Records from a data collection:
◆ ◆ ◆ ◆ ◆

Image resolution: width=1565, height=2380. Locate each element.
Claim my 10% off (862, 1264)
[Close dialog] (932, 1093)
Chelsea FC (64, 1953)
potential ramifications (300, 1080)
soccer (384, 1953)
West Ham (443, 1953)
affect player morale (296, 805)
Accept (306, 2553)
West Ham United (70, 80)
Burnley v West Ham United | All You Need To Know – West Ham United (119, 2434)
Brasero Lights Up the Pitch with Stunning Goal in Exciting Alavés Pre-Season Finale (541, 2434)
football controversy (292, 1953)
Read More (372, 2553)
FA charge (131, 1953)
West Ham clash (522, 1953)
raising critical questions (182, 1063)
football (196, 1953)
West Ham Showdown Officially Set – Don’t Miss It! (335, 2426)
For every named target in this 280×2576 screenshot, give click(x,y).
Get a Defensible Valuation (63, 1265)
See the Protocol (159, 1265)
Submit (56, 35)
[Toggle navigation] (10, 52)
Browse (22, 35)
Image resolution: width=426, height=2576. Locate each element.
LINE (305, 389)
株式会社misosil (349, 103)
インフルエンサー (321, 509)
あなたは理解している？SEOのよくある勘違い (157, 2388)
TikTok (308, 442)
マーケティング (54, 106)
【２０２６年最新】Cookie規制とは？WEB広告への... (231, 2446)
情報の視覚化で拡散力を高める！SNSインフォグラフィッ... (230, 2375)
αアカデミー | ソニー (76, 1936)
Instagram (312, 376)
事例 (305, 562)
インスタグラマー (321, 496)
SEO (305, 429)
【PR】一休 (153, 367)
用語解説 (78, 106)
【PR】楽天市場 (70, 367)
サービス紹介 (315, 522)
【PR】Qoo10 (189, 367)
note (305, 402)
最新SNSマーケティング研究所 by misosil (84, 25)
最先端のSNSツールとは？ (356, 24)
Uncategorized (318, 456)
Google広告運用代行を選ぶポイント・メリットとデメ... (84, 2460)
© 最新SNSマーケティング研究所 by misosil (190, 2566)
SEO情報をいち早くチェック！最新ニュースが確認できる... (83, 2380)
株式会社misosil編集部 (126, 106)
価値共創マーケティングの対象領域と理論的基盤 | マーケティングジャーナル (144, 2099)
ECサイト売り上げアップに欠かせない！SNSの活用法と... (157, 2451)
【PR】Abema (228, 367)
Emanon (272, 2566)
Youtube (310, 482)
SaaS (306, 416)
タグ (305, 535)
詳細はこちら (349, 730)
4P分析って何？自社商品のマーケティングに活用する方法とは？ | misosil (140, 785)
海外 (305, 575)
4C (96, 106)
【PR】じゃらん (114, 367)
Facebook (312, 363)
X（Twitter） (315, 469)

◆ ◆ ◆ ◆ ◆

*What is needed:* Output every record above exactly as it was given.

*Response:*
Image resolution: width=1565, height=2380. Locate each element.
Claim my 10% off (862, 1264)
[Close dialog] (932, 1093)
Chelsea FC (64, 1953)
potential ramifications (300, 1080)
soccer (384, 1953)
West Ham (443, 1953)
affect player morale (296, 805)
Accept (306, 2553)
West Ham United (70, 80)
Burnley v West Ham United | All You Need To Know – West Ham United (119, 2434)
Brasero Lights Up the Pitch with Stunning Goal in Exciting Alavés Pre-Season Finale (541, 2434)
football controversy (292, 1953)
Read More (372, 2553)
FA charge (131, 1953)
West Ham clash (522, 1953)
raising critical questions (182, 1063)
football (196, 1953)
West Ham Showdown Officially Set – Don’t Miss It! (335, 2426)
For every named target in this 280×2576 screenshot, give click(x,y).
Get a Defensible Valuation (63, 1265)
See the Protocol (159, 1265)
Submit (56, 35)
[Toggle navigation] (10, 52)
Browse (22, 35)
Image resolution: width=426, height=2576. Locate each element.
LINE (305, 389)
株式会社misosil (349, 103)
インフルエンサー (321, 509)
あなたは理解している？SEOのよくある勘違い (157, 2388)
TikTok (308, 442)
マーケティング (54, 106)
【２０２６年最新】Cookie規制とは？WEB広告への... (231, 2446)
情報の視覚化で拡散力を高める！SNSインフォグラフィッ... (230, 2375)
αアカデミー | ソニー (76, 1936)
Instagram (312, 376)
事例 (305, 562)
インスタグラマー (321, 496)
SEO (305, 429)
【PR】一休 (153, 367)
用語解説 (78, 106)
【PR】楽天市場 (70, 367)
サービス紹介 (315, 522)
【PR】Qoo10 (189, 367)
note (305, 402)
最新SNSマーケティング研究所 by misosil (84, 25)
最先端のSNSツールとは？ (356, 24)
Uncategorized (318, 456)
Google広告運用代行を選ぶポイント・メリットとデメ... (84, 2460)
© 最新SNSマーケティング研究所 by misosil (190, 2566)
SEO情報をいち早くチェック！最新ニュースが確認できる... (83, 2380)
株式会社misosil編集部 (126, 106)
価値共創マーケティングの対象領域と理論的基盤 | マーケティングジャーナル (144, 2099)
ECサイト売り上げアップに欠かせない！SNSの活用法と... (157, 2451)
【PR】Abema (228, 367)
Emanon (272, 2566)
Youtube (310, 482)
SaaS (306, 416)
タグ (305, 535)
詳細はこちら (349, 730)
4P分析って何？自社商品のマーケティングに活用する方法とは？ | misosil (140, 785)
海外 (305, 575)
4C (96, 106)
【PR】じゃらん (114, 367)
Facebook (312, 363)
X（Twitter） (315, 469)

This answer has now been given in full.